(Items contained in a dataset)
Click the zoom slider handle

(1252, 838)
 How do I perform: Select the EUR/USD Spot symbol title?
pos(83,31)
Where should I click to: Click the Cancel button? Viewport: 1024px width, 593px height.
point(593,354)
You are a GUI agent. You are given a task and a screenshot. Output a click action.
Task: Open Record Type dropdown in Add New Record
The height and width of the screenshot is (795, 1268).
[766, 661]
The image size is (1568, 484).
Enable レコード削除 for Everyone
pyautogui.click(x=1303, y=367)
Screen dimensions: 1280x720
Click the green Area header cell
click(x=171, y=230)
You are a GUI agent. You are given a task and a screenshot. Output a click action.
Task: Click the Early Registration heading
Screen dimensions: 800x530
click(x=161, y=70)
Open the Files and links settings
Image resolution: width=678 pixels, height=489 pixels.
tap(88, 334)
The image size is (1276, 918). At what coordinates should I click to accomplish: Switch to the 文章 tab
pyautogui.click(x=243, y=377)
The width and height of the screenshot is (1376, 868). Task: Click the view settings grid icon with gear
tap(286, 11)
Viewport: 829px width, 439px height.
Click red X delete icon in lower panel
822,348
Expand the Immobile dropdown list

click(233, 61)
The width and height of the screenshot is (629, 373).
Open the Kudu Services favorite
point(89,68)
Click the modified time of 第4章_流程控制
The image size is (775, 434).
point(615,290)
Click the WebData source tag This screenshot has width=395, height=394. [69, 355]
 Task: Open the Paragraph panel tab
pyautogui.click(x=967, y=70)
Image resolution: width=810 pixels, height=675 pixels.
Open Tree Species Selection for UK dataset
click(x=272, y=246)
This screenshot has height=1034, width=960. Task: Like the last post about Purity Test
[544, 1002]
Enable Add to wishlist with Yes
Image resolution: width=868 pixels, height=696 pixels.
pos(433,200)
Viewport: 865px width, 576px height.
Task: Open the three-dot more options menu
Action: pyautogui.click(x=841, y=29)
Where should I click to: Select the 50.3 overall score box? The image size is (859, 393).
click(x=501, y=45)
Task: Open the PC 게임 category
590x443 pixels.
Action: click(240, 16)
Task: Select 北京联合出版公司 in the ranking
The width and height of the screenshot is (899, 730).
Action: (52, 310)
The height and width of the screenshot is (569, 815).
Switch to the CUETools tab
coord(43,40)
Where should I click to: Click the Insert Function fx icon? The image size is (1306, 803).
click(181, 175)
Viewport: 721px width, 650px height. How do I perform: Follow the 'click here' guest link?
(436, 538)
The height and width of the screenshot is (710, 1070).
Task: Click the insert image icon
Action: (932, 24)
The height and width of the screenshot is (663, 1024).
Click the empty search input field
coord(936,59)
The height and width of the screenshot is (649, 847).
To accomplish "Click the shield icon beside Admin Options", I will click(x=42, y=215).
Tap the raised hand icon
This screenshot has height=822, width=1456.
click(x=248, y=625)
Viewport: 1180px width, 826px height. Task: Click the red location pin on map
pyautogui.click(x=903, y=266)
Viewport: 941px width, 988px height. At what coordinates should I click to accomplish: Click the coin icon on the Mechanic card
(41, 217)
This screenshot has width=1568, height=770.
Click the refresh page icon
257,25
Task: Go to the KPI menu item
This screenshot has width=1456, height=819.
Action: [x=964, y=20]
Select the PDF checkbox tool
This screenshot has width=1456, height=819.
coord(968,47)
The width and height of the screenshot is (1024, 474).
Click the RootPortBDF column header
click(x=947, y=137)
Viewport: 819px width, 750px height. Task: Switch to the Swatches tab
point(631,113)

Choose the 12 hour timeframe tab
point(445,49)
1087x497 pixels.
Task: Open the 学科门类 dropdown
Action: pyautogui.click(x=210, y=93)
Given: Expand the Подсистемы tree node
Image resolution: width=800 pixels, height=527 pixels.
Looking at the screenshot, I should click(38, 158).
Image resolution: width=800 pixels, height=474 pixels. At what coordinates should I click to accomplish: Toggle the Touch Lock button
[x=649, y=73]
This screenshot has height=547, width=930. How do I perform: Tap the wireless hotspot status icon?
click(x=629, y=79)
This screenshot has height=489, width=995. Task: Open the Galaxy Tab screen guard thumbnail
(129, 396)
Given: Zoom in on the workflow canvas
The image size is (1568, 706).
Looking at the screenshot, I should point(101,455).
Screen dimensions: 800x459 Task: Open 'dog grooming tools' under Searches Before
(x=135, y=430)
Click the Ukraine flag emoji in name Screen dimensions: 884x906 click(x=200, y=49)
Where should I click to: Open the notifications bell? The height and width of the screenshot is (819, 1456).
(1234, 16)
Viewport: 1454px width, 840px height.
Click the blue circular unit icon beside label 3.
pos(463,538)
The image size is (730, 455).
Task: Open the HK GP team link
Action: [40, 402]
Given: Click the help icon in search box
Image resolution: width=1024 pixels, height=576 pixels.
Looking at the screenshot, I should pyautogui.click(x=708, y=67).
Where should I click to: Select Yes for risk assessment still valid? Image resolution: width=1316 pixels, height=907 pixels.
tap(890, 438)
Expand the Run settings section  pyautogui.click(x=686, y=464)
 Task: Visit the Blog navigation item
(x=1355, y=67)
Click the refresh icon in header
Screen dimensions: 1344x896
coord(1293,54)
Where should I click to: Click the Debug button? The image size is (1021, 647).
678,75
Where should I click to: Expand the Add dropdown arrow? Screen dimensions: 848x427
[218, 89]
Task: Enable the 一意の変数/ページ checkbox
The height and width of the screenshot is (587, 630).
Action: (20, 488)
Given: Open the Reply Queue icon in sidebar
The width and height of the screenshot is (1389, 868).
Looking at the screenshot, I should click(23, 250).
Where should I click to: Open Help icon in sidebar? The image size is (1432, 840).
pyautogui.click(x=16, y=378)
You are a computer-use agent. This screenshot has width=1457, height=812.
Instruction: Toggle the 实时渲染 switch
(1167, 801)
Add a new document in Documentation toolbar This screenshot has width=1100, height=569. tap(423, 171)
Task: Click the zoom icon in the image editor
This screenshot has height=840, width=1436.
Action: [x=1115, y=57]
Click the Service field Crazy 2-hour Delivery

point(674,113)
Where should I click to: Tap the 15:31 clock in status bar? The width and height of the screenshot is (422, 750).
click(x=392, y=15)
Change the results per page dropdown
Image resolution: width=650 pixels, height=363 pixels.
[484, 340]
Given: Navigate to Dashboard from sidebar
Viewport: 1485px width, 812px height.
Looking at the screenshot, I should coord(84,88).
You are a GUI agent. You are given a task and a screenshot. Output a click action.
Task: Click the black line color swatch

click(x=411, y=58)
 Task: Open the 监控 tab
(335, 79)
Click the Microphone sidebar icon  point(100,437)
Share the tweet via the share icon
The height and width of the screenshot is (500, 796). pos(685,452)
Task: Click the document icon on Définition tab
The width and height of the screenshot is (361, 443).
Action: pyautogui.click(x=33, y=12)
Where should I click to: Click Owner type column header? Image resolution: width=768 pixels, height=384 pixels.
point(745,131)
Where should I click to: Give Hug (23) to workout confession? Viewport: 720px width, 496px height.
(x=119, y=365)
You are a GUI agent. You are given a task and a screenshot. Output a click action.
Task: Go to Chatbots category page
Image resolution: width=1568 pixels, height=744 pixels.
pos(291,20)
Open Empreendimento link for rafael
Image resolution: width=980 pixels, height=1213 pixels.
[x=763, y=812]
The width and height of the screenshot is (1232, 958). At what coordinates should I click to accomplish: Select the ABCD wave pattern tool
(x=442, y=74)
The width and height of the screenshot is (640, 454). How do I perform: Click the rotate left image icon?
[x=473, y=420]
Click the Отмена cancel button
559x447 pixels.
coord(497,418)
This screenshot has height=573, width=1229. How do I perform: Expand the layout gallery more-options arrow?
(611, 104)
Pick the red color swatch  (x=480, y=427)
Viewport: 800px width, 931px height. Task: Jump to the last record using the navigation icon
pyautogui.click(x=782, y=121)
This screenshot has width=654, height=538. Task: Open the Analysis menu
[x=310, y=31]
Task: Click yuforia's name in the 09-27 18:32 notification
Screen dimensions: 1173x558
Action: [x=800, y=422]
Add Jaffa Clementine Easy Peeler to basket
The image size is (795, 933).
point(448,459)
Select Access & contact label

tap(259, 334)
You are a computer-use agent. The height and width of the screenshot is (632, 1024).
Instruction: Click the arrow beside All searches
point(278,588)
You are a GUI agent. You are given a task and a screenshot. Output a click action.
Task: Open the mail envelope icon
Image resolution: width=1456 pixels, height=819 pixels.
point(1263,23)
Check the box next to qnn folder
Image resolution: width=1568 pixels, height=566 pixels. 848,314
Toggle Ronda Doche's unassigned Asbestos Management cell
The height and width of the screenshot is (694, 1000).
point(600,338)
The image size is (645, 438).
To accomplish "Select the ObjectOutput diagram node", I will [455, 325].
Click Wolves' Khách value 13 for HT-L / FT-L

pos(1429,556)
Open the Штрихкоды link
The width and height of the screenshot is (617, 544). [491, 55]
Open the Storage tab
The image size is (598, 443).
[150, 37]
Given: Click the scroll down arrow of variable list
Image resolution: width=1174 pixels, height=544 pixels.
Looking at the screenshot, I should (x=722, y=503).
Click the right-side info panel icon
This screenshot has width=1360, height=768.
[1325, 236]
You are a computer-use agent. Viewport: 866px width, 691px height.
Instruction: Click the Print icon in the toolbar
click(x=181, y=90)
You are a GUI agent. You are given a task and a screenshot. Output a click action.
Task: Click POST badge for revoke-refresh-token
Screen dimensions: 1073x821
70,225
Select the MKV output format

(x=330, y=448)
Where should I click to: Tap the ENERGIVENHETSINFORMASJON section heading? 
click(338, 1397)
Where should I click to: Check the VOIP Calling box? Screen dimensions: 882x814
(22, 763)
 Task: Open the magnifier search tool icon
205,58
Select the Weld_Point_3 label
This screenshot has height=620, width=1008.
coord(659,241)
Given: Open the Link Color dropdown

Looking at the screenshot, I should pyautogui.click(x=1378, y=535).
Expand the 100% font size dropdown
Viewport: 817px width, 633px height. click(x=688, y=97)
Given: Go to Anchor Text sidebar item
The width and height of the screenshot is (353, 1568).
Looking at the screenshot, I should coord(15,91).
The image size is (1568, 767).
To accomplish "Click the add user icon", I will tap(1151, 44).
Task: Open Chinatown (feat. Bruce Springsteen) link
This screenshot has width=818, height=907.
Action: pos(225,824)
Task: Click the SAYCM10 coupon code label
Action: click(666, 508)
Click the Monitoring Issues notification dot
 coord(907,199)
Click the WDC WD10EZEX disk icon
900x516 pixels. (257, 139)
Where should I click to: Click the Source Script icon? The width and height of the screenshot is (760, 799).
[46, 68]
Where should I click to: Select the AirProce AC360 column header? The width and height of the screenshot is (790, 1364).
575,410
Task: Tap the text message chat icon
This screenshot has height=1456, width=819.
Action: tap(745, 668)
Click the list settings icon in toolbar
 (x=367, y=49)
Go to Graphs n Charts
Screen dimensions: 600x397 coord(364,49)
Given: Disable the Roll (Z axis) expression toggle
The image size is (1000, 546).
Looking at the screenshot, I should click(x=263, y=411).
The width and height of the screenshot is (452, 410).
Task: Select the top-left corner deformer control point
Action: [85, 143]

● Task details: Rewrite the items starting at the line containing "Where should I click to: Select the AirProce" and ending at the line containing "(x=367, y=49)", replacing "toolbar" with "menu bar" and leaving everything else unchanged.

● Answer to the exercise:
Where should I click to: Select the AirProce AC360 column header? The width and height of the screenshot is (790, 1364).
575,410
Task: Tap the text message chat icon
This screenshot has height=1456, width=819.
Action: tap(745, 668)
Click the list settings icon in menu bar
 (x=367, y=49)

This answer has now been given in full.